Peripheral T cells infiltrating into the eyes is an important pathogenic factor for uveitis [12]. Our above data showed that DMF reduced the expression of Cxcr4 and Pim1. Cxcr4 was actively involved in cell migration [62]. Pim1 promotes the cell surface expression of Cxcr4 thus regulating CXCR4-dependent cell migration [54]. To explore the impact of DMF on ocular T cell infiltration during uveitis, we integrated retinal immune cells of EAU mice with CDLN cells from each group and observed that T cells in the retina of EAU mice expressed the highest level of Cxcr4 and Pim1 (Fig. 6H and I). In addition, we reclustered T cells from CDLNs and the retina, and found that the proportions of Th1 and Th17 cells in the retina during EAU were much higher than those in CDLNs of each group (Fig. 6J and K).

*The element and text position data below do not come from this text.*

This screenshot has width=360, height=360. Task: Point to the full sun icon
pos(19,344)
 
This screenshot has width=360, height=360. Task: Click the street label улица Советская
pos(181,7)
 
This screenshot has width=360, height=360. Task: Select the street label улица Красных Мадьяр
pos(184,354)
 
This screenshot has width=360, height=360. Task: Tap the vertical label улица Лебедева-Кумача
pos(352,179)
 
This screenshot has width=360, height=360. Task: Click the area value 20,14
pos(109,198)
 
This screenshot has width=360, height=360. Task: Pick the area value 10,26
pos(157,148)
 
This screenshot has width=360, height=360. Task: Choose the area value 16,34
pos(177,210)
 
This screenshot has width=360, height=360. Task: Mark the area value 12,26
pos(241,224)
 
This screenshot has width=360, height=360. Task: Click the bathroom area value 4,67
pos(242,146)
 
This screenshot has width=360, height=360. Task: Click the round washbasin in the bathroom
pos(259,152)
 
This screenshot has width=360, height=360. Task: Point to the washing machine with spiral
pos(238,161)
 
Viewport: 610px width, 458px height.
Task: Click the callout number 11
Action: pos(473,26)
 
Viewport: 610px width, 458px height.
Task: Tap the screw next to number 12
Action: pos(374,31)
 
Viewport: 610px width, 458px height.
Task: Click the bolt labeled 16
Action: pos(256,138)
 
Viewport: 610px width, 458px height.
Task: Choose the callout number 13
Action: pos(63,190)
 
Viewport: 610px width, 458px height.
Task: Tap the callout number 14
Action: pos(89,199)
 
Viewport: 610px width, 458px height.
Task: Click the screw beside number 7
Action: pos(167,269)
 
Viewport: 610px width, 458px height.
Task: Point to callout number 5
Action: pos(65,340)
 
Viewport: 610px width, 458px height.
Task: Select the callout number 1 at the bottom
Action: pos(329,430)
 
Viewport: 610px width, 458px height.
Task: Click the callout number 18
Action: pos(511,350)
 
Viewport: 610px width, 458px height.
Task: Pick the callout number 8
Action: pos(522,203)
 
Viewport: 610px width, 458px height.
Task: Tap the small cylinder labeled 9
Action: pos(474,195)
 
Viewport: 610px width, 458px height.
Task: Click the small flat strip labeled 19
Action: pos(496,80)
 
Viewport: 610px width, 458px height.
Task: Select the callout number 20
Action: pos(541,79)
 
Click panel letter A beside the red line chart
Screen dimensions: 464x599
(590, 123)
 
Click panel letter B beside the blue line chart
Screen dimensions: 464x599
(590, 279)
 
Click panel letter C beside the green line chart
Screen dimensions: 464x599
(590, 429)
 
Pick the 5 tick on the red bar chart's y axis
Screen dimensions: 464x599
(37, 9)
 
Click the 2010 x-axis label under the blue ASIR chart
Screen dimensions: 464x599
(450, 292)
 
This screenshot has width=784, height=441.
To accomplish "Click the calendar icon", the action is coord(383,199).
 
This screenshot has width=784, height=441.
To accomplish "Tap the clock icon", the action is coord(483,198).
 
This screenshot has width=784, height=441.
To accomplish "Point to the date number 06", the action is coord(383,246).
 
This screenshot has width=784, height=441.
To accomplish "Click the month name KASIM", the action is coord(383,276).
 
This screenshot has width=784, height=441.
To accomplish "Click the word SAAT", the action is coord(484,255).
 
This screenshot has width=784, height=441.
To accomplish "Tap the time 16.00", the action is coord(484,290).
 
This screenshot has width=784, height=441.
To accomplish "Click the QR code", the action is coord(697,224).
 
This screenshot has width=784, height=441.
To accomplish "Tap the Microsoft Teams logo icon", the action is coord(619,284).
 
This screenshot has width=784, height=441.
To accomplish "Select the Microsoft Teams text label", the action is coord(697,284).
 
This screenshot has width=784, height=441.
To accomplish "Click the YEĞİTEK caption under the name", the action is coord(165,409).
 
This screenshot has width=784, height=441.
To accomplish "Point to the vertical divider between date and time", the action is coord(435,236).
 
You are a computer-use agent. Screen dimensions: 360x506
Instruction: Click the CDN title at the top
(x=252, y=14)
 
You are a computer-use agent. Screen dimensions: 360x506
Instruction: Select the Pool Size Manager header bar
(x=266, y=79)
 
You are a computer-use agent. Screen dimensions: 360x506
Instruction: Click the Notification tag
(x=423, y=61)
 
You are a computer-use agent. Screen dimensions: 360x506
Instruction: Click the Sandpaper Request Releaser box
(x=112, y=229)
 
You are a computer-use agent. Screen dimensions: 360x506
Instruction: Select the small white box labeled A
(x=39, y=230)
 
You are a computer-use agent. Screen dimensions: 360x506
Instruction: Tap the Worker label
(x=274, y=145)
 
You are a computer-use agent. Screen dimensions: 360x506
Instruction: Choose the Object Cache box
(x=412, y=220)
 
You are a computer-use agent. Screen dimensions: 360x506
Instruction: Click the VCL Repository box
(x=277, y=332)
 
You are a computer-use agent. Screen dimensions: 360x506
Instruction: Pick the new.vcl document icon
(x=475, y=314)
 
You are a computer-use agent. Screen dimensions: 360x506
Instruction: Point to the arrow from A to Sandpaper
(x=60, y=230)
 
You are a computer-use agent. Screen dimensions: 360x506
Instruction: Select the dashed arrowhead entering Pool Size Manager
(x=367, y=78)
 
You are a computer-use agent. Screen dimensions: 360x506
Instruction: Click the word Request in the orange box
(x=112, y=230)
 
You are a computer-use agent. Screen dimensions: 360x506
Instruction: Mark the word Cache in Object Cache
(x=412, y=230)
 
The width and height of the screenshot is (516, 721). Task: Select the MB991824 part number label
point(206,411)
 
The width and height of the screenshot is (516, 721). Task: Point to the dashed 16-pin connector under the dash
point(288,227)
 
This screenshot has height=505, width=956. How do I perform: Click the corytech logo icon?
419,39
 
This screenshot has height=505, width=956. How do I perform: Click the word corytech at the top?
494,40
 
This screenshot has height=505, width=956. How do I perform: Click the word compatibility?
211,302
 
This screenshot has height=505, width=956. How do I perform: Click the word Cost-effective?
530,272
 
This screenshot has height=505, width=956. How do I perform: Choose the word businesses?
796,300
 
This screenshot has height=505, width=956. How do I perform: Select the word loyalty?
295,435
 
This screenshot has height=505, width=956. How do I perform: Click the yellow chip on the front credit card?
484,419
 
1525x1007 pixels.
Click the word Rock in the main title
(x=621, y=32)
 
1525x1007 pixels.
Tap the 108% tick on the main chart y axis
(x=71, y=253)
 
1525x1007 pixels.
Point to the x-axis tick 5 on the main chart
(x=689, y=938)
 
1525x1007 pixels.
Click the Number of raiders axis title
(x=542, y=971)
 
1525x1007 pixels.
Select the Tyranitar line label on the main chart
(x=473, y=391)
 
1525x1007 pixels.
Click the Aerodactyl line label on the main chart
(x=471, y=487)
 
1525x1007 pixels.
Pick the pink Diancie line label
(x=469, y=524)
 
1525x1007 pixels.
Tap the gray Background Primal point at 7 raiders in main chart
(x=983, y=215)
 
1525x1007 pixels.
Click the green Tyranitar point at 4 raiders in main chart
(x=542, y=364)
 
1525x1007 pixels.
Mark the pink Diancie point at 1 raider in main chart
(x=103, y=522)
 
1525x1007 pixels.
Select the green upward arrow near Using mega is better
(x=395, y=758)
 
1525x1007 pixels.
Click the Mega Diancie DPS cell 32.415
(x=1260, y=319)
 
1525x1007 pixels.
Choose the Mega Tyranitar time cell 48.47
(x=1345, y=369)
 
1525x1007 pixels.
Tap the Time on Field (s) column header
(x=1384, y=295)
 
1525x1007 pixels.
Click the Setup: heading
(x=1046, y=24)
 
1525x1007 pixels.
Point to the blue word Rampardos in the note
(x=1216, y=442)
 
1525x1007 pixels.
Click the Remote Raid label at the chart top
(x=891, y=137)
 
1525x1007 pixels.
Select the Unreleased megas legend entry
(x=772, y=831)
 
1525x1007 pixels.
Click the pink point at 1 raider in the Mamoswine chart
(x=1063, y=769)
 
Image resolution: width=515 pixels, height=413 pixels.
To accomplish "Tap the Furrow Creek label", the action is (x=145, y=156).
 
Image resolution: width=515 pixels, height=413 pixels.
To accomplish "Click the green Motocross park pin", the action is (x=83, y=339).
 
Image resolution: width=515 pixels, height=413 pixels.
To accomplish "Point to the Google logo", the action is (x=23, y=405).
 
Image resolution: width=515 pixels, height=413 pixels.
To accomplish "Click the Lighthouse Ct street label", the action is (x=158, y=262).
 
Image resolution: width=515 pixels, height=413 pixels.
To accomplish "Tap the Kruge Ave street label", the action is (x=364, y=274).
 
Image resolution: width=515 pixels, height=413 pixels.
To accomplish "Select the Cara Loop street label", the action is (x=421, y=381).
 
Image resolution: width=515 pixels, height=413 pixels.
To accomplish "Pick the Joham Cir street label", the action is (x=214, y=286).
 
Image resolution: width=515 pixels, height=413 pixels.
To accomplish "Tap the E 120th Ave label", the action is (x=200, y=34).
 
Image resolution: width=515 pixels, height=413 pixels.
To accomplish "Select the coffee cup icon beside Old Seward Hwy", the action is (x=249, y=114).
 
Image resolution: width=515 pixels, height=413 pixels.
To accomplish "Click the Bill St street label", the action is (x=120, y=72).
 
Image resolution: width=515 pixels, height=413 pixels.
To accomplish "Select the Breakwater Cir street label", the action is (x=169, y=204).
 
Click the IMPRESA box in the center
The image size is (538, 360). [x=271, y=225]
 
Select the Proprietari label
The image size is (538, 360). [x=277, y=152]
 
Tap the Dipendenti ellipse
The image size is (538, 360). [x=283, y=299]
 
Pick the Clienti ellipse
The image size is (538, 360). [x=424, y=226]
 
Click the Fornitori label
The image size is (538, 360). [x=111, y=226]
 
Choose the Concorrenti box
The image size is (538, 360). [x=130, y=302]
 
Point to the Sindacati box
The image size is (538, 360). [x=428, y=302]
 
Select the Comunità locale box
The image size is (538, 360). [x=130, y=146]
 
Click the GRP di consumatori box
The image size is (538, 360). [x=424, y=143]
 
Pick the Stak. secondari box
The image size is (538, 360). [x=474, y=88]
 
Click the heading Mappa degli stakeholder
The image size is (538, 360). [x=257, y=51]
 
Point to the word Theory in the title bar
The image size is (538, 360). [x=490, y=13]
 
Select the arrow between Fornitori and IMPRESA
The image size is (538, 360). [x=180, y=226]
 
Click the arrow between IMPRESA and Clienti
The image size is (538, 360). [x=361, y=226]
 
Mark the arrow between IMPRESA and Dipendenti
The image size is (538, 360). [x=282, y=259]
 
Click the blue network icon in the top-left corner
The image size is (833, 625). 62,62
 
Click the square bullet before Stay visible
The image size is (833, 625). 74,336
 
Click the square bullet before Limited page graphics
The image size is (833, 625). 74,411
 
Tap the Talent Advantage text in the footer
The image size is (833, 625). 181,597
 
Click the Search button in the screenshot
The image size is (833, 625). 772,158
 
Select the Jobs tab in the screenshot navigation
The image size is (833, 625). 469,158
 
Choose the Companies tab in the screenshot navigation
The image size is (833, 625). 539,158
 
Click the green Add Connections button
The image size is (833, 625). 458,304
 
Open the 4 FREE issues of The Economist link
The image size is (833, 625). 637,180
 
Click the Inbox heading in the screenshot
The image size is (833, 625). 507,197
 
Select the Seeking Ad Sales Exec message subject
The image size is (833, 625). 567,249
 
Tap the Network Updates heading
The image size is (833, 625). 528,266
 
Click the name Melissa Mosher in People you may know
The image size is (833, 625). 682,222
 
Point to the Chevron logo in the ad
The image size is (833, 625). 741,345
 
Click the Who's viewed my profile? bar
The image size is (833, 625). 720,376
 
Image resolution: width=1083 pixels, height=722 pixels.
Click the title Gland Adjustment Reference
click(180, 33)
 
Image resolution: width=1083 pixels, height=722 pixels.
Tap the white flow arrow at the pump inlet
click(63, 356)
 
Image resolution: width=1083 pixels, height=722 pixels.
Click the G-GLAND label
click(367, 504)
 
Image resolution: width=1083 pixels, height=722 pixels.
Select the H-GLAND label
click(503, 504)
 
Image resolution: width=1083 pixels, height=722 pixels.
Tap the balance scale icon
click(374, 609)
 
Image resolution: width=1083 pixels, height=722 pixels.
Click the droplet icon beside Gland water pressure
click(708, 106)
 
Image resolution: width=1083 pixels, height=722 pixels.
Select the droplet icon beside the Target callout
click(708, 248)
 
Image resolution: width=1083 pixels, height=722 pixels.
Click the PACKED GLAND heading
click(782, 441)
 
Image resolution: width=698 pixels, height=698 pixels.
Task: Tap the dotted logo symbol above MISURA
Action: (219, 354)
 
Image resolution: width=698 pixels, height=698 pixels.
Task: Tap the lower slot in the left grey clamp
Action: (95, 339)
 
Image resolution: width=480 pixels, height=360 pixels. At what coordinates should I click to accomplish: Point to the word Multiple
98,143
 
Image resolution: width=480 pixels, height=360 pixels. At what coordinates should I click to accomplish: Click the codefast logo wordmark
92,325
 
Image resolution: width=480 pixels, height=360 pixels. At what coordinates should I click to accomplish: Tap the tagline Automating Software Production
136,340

Subsequently, flow cytometry was utilized to exam the function of DMF on Cxcr4 expression and ocular T-cell infiltration. DMF reduced CXCR4 expression in CD4 + T cells in CDLNs (Fig. 6L). The proportions of ocular infiltrating Th17 and Th1 cells were significantly lower in the DMF group than in the EAU group (Fig. 6M and N). Thus, DMF treatment could inhibit ocular infiltration of Teff cells in uveitis and this effect might depend on its inhibition of PIM1 and CXCR4 expression.